Supplied entries:
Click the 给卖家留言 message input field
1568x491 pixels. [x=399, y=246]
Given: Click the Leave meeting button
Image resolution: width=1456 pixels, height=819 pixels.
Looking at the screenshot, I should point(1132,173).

Work item: The lines to output run from the one containing "Image resolution: width=1456" to the last line of the entries; give them back exactly.

Output of the task:
Image resolution: width=1456 pixels, height=819 pixels.
Looking at the screenshot, I should point(1132,173).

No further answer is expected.